Hidup senang memang tak semuanya bisa merasakan. Orang-orang yang memiliki otak cerdas, pintar melihat situasi, pandai melobi, atau bahkan gemar mencilat pantat atasan atau cari muka. Dengan itu, ia mendapatkan kedudukan yang bagus, tentunya dengan gaji besar pula. Tapi bagaimana pula dengan yang tak beruntung. Pengangguran terus menerus. Hidup terasa sungguh menyiksa. Tak berdaya di tengah kemegahan zaman.
Pikiran saya terlempar pada sepuluh tahun silam. Ketika suasana tak mengenakkan itu menghampiri. Hingga saya benar-benar pasrah. Tak peduli lagi pada kehidupan. Kala itu dalam keseharian saya habiskan dengan berkeliling kota dengan bersepeda. Sering puasa karena tak ada uang.

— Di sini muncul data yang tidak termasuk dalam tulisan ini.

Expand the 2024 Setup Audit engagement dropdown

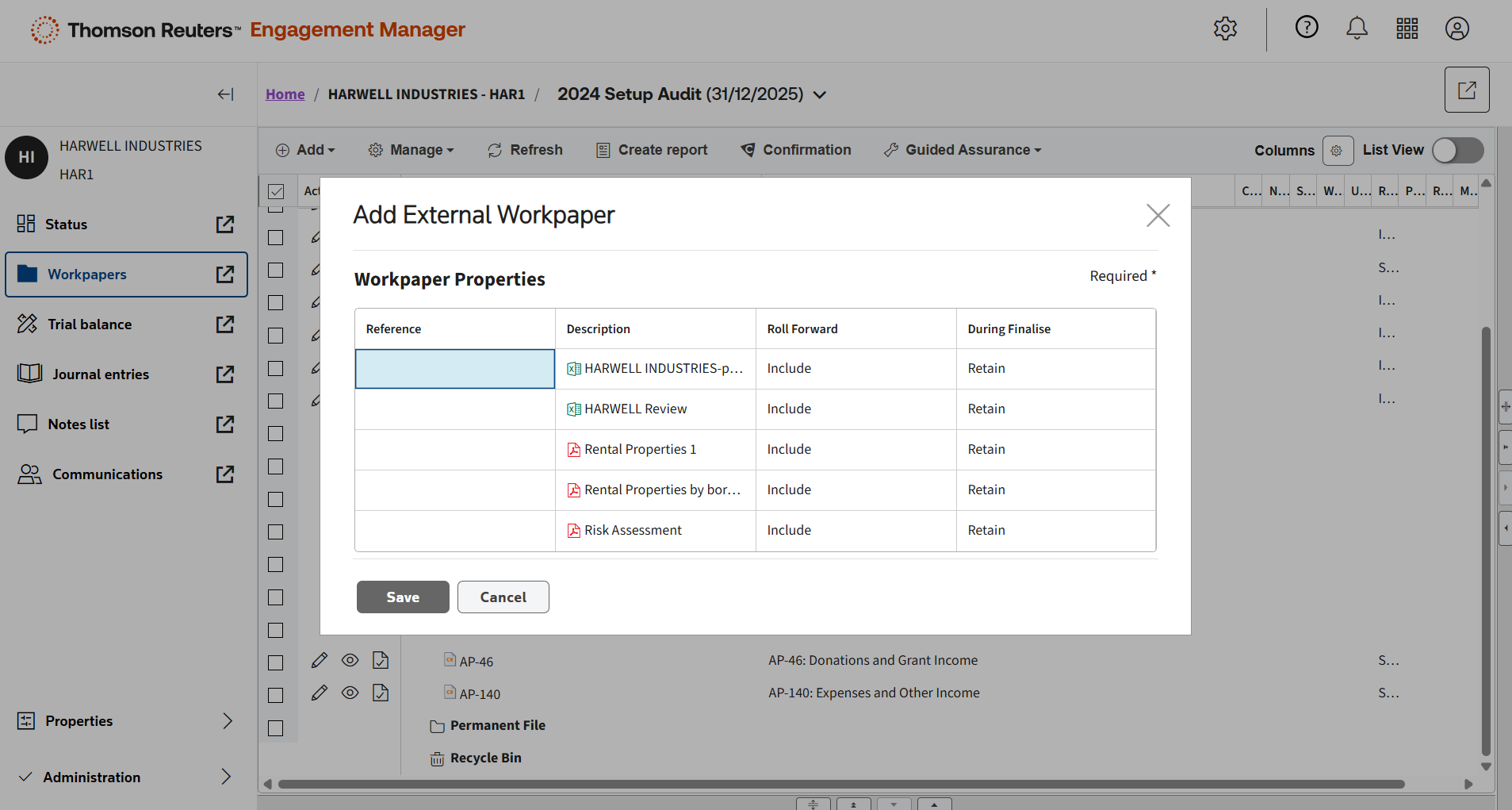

Di tengah keputusasaan saya sampai ke sebuah tempat di derah Deli Tua, Deli Serdang, Sumatera Utara. Tempat itu ditumbuhi pepohonan rimbun. Ada pancurannya, dan juga dilengkapi dengan tempat doa.
Saya tak tahu tempat apa itu namanya. Namun hati saya sangat senang bila berkunjung kesana. Kegelisahan batin seolah sirna. Tak terasa tiga bulan saya ulang alik ke tempat itu. Anehnya, ketika sering berkunjung, ada saja rezeki datang. Terkadang ada minta dipijat, disuruh ngantar  pesanan, walau sedikit tapi terus mengallir.  Hidup saya sedikit berubah. Walau sedikit saya selalu mengantongi duit. Tak lupa saya juga rutin berdoa di tempat keramat itu.

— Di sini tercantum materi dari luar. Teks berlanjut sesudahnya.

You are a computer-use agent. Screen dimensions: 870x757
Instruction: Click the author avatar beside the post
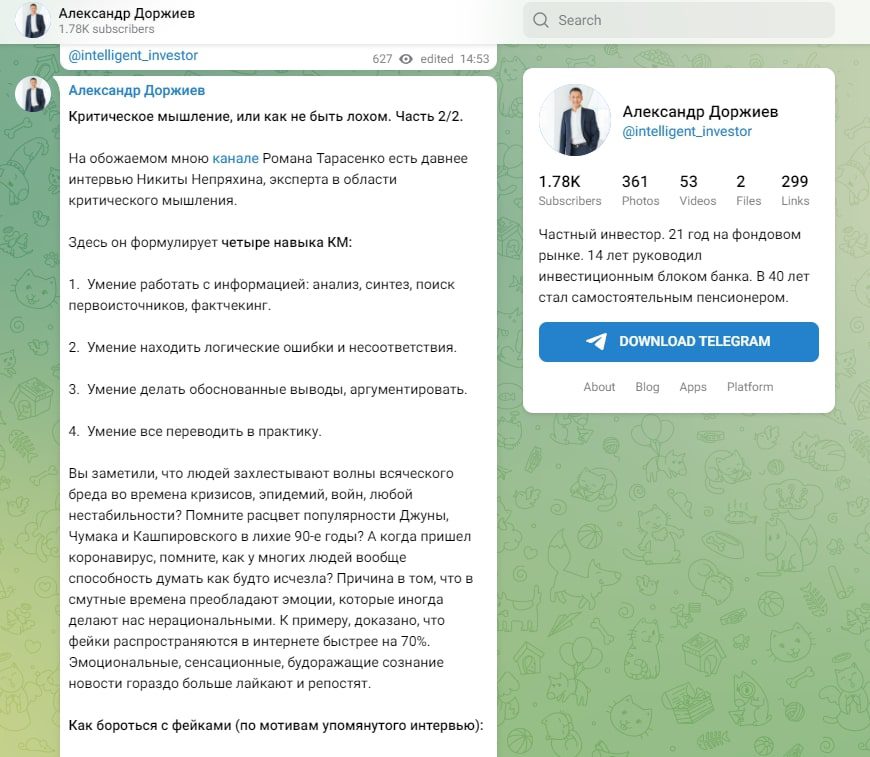pos(34,94)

Saya masih ingat, hari itu masih pagi, saya sendiri di tempat itu. Karena mata mengantuk saya tidur tiduran di dekat pemandian keramat. Entah bagaimana mulanya, saya sudah berhadapan dengan wanita cantik nan rupawan. Ia menggunakan gaun serba hijau. Rambutnya terurai panjang, dan aroma tubuhnya mengundang sensasi sahwat. Sungguh sempurna.
“Hai anak lelaki, aku tahu kamu miskin harta. Ambillah mantra ini dan kau gunakan untuk merubah hidupmu. Perempuan itu kemudian mengucapkan beberapa patah kata ke telingaku. Nafasnya hangat dan wangi. Setelah menerima mantra itu, tubuh saya terasa terbang di awang – awang, ringan bagai kapas.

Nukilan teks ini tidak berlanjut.